(Dataset excerpt)
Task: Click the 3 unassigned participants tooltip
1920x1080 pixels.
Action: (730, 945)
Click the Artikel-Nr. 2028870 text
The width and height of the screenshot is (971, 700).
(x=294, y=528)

■ Work to complete
Rewrite every line of the records above as a JSON list of strings, one string per line, leaving out blank lines.

■ Exercise solution
[
  "Task: Click the 3 unassigned participants tooltip",
  "1920x1080 pixels.",
  "Action: (730, 945)",
  "Click the Artikel-Nr. 2028870 text",
  "The width and height of the screenshot is (971, 700).",
  "(x=294, y=528)"
]